How to show Point Cloud

An introduction of show point cloud data.

In this tutorial, we visualize iris dataset and show point cloud.
In ReNom TDA we call dimension reduction data point cloud.
  • How to show point cloud.

Requirements

In [1]:
import numpy as np

from sklearn.datasets import load_iris

from renom_tda.topology import Topology
from renom_tda.lens import PCA, TSNE, MDS, Isomap

Dataset

Next, we have to load iris dataset. To accomplish this, we’ll use the load_iris module included in the scikit-learn package.

The iris dataset consists of 150 data and data has 4 columns.

In [2]:
iris = load_iris()

data = iris.data
target = iris.target

setosa = ["setosa"] * 50
versicolor = ["versicolor"] * 50
versinica = ["versinica"] * 50
species = np.array(setosa + versicolor + versinica).reshape(-1, 1)
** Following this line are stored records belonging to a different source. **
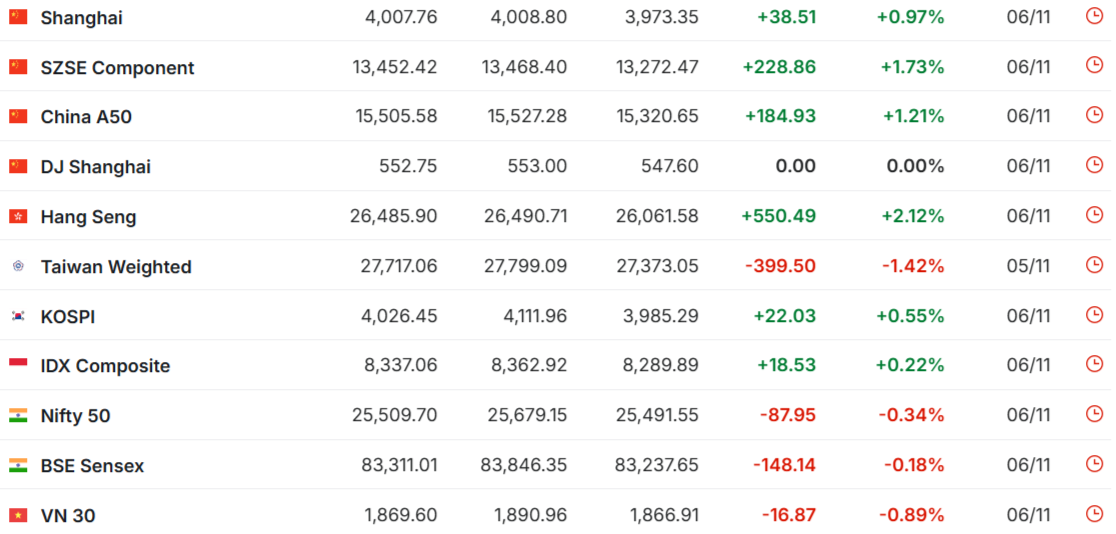This screenshot has width=1116, height=534.
Task: Click the clock icon in VN 30 row
Action: click(1094, 514)
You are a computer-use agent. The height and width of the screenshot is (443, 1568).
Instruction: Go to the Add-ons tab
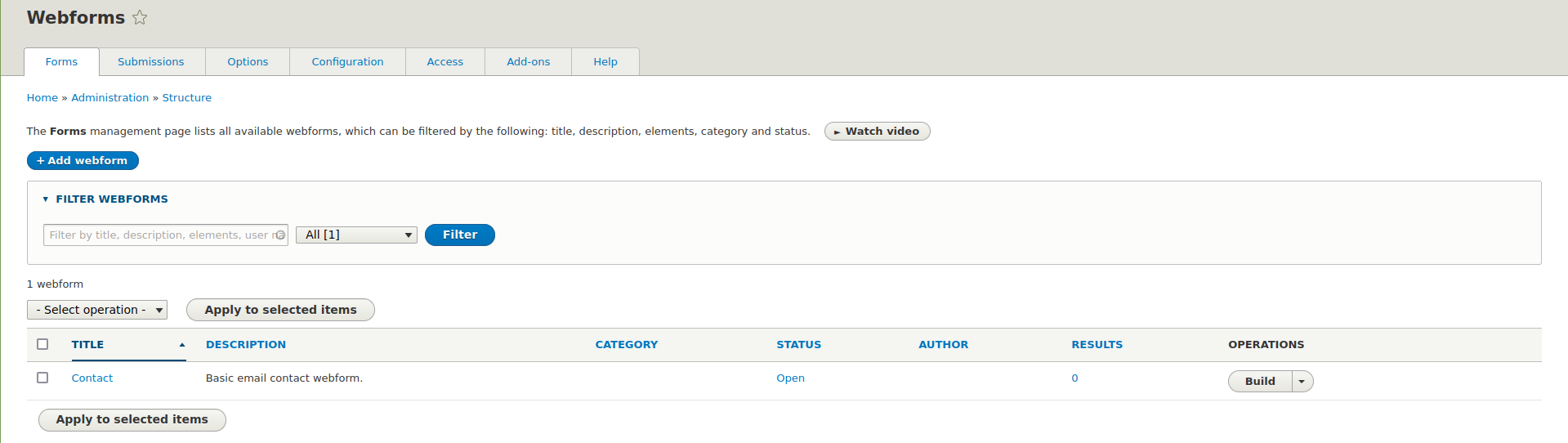pyautogui.click(x=528, y=62)
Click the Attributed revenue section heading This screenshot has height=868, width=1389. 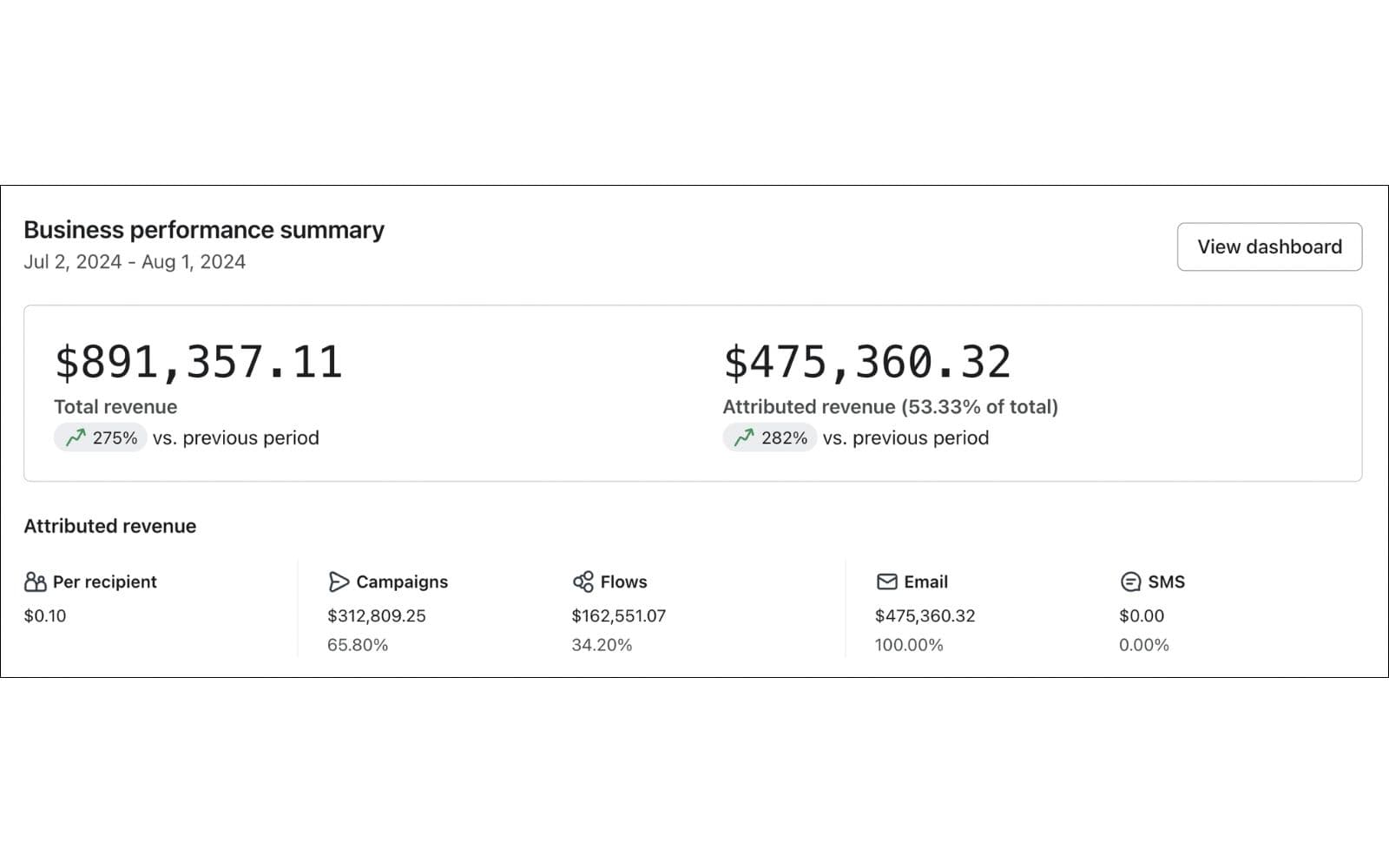coord(110,526)
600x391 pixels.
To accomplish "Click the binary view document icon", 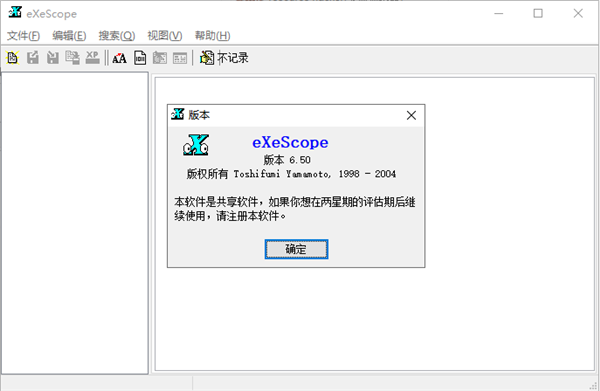I will pyautogui.click(x=140, y=58).
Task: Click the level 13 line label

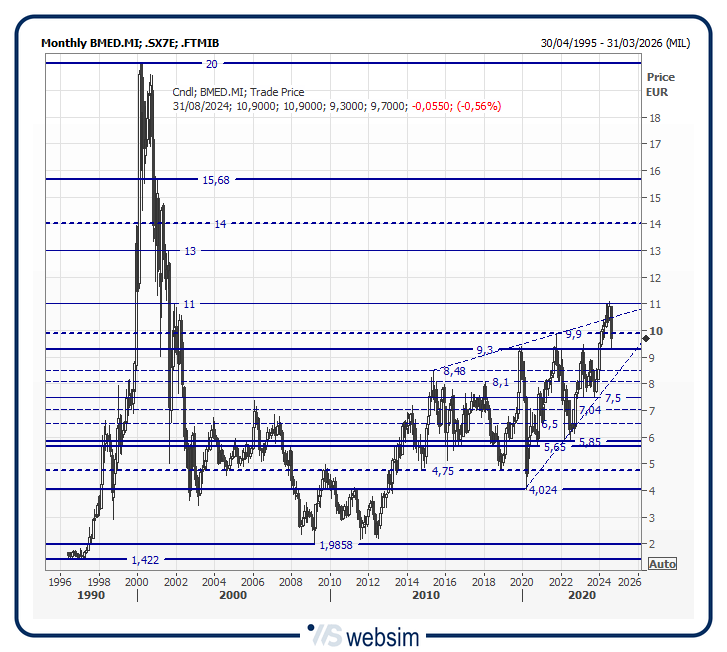Action: coord(190,251)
text_data_columns = ["species"]
number_data_columns = ["sepal length", "sepal width", "petal length", "petal width"]

Define topology instance

Next, we have to define topology instance.

In [3]:
topology = Topology()

Load data

Next, we load data.
We use load_data function to load data in topology instance.
In [4]:
topology.load_data(data, number_data_columns=number_data_columns, text_data=species, text_data_columns=text_data_columns)

Create point cloud

Next, we create point cloud that is projected on 2 or 3 dimention space.

We use fit_transform function to project data with two parameter, metric and lens.

Metric is how to measure distance between data. Lens is the axis of projected space.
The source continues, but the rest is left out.